▶ _Exercise prompt_
Give back exactly the stretch of data below from the line holding "Select certificate number AM-12341" through the line holding "The height and", both ends included, and leave the remaining lines out.

▶ _Provided data_
■ ■ ■ ■
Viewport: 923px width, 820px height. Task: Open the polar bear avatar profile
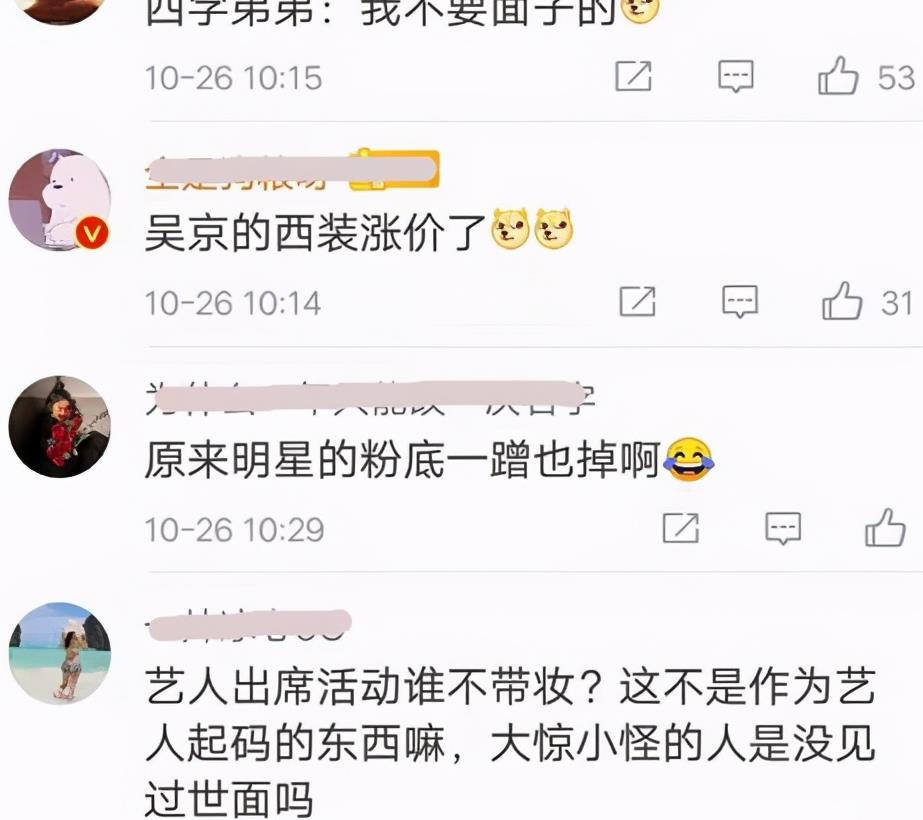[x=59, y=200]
■ ■ ■ ■
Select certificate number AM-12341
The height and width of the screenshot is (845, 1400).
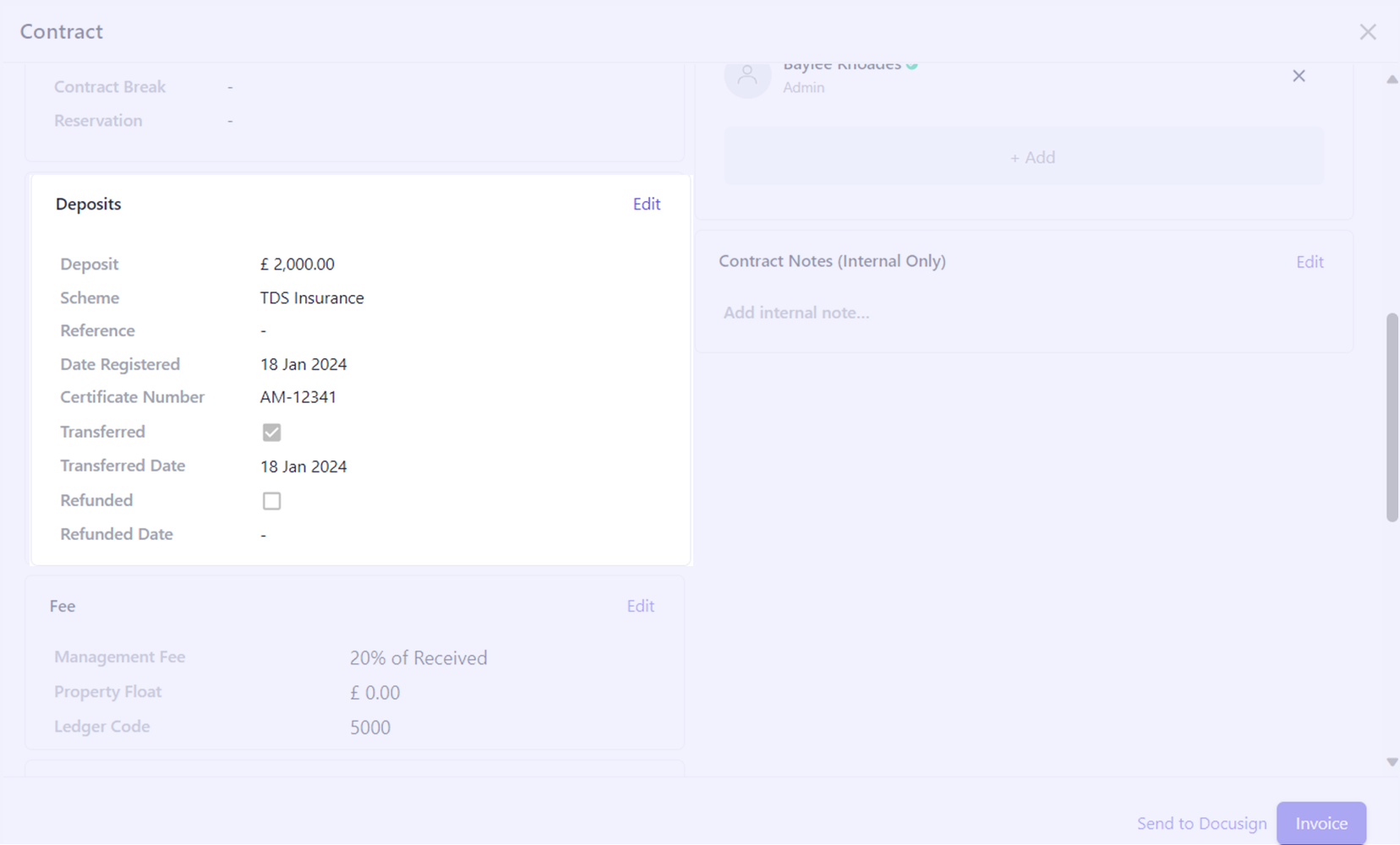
■ ■ ■ ■
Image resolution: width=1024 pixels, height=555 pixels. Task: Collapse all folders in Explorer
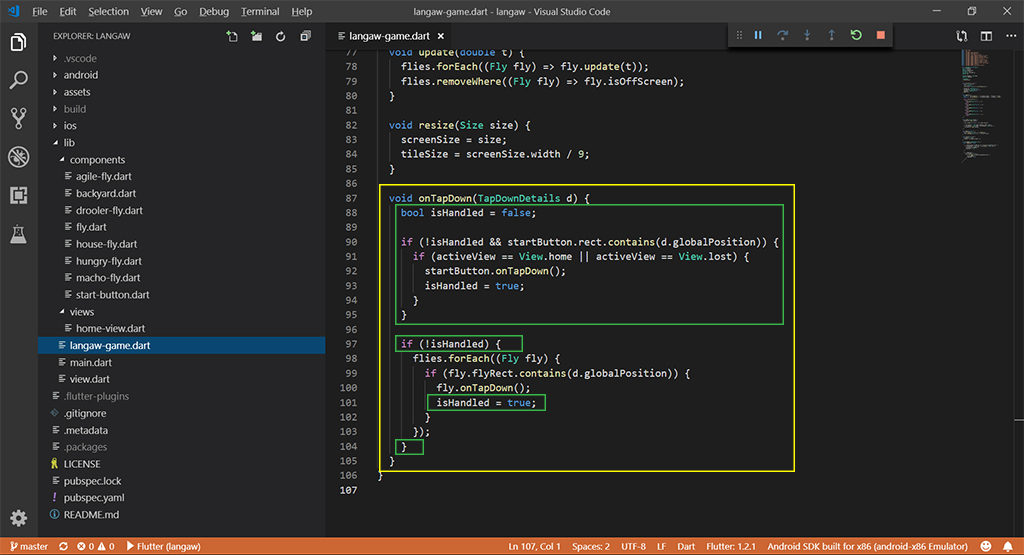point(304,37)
■ ■ ■ ■
▶ _Answer to the problem_
Select certificate number AM-12341
The height and width of the screenshot is (845, 1400).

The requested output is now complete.